● Job
Reproduce the items word for word, beginning with the line containing "Click the 'docker exec -it nginx bash' line" and continuing through the final line of the items. Omit the pictures from your answer.

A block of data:

:::::

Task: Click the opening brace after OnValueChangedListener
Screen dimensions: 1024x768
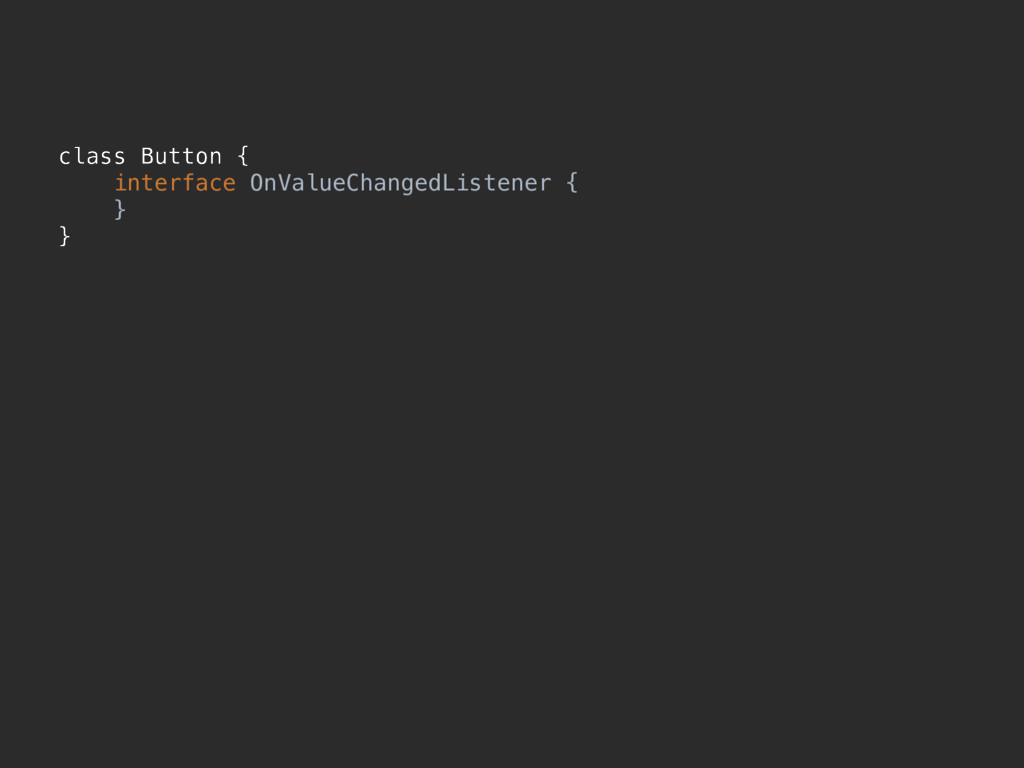Action: pos(572,183)
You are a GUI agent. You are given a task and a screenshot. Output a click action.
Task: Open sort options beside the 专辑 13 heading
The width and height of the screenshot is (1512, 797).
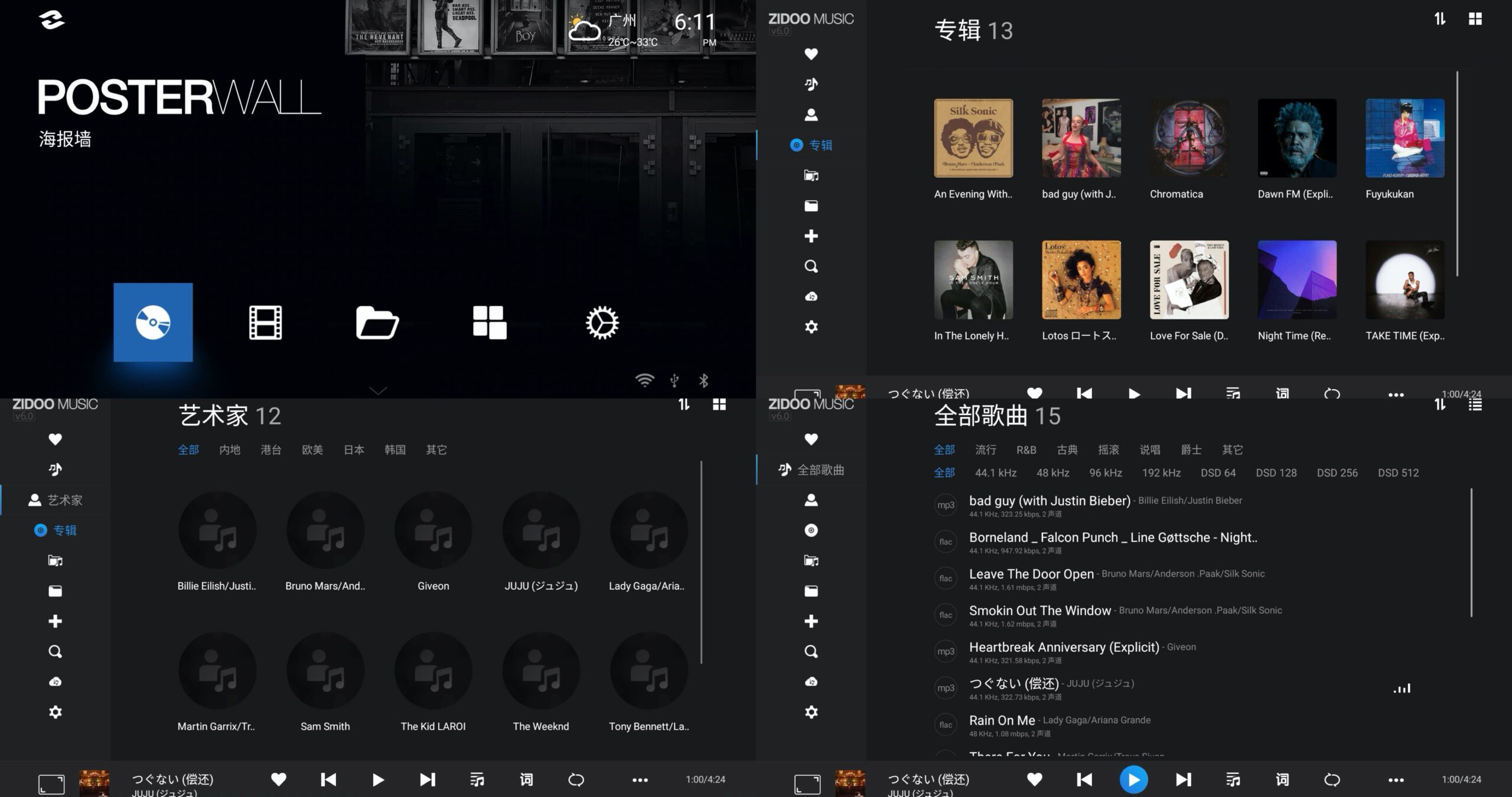point(1440,19)
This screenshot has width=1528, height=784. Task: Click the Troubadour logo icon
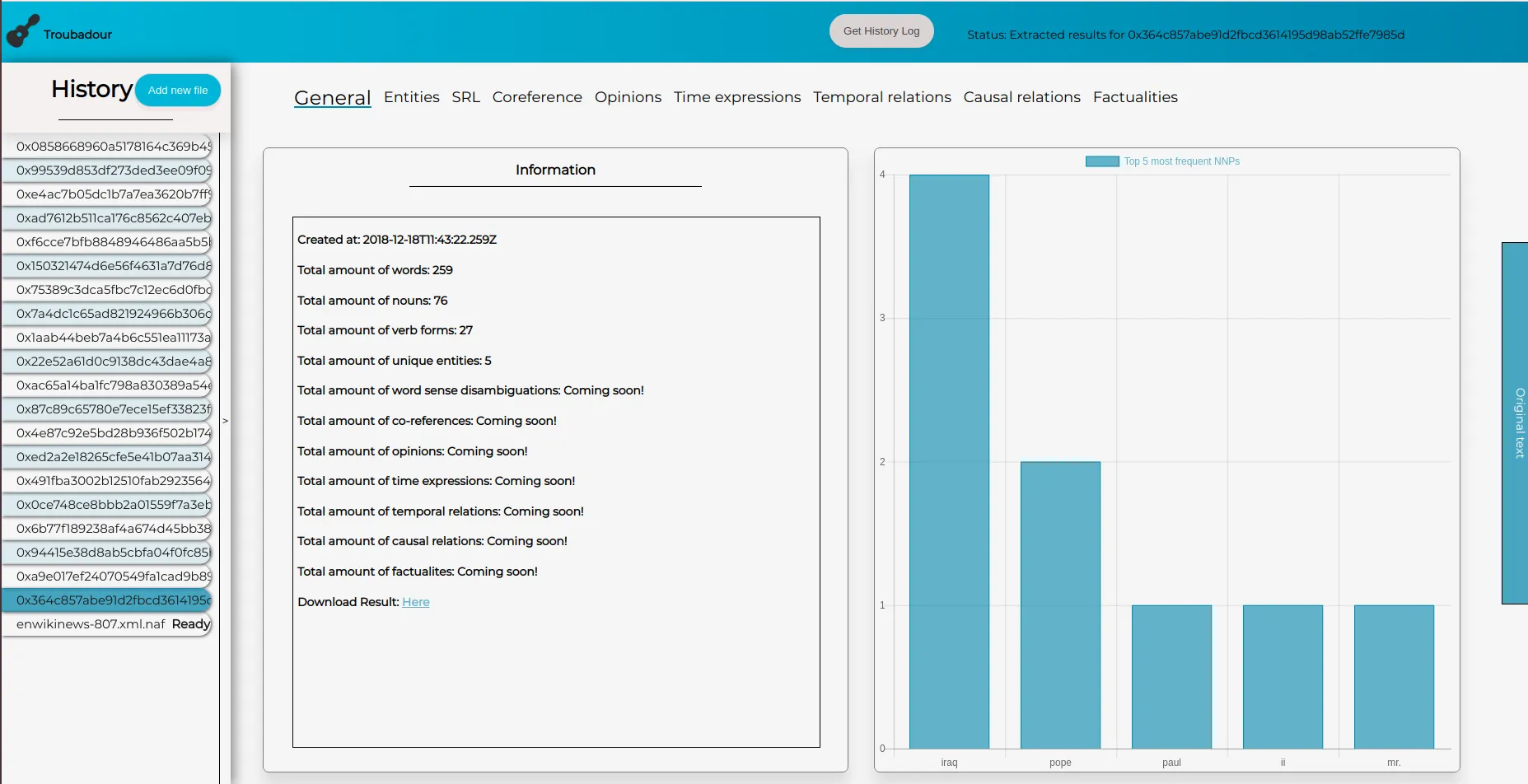point(22,31)
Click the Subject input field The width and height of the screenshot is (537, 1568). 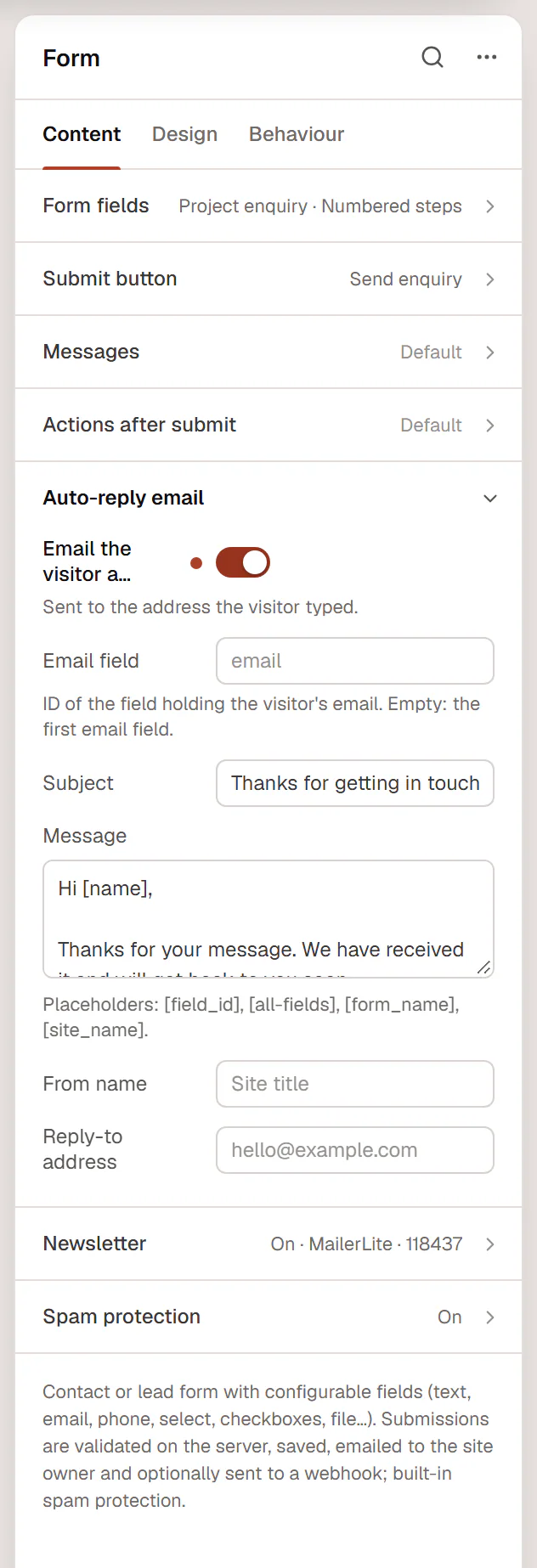[x=355, y=783]
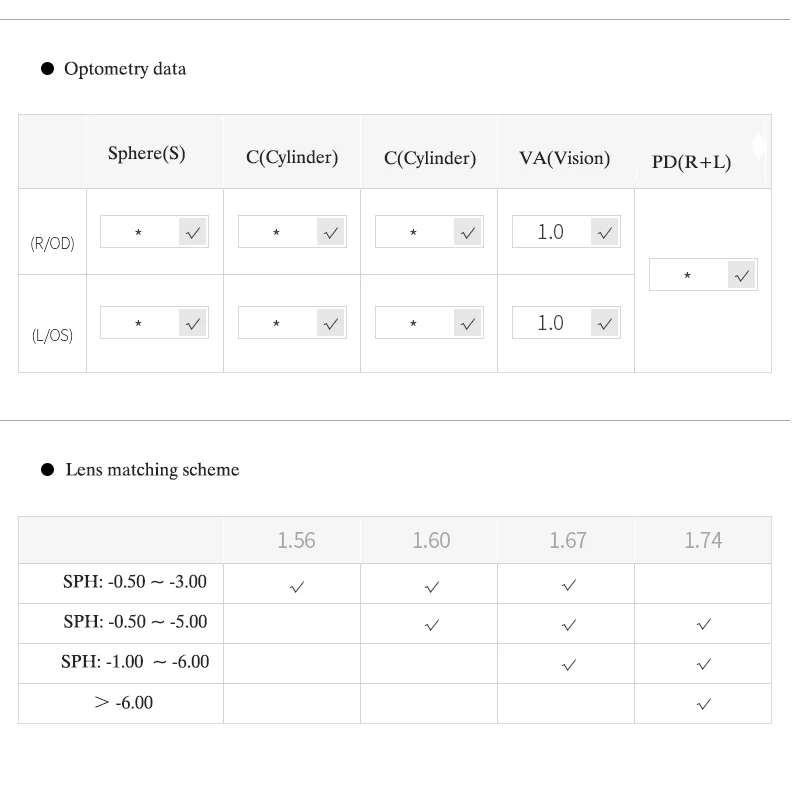This screenshot has height=800, width=800.
Task: Click the bullet icon beside Lens matching scheme
Action: 46,469
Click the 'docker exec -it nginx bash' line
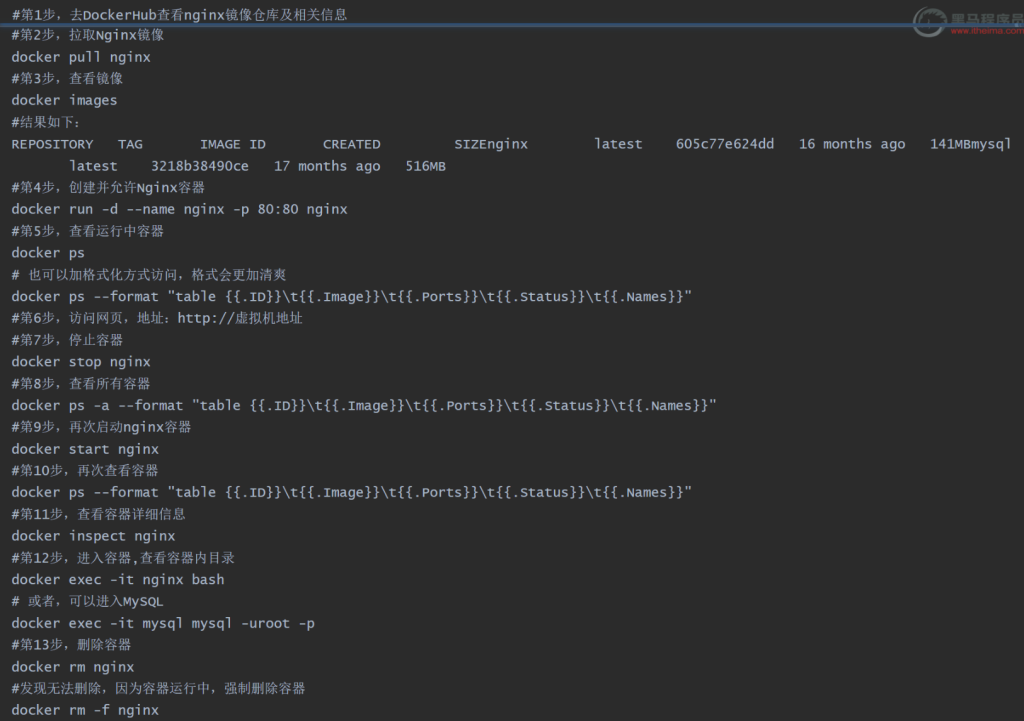The width and height of the screenshot is (1024, 721). tap(118, 579)
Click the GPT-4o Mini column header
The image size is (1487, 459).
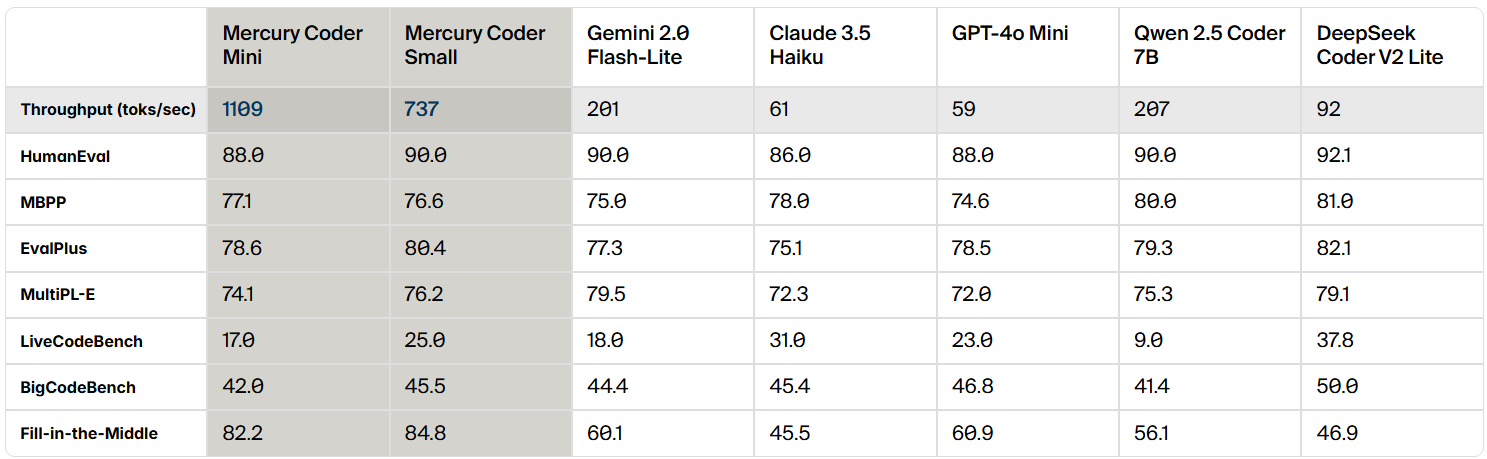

:::::

● Full solution
Click the 'docker exec -it nginx bash' line
The width and height of the screenshot is (1024, 721). tap(118, 579)
Click the GPT-4o Mini column header
The image size is (1487, 459).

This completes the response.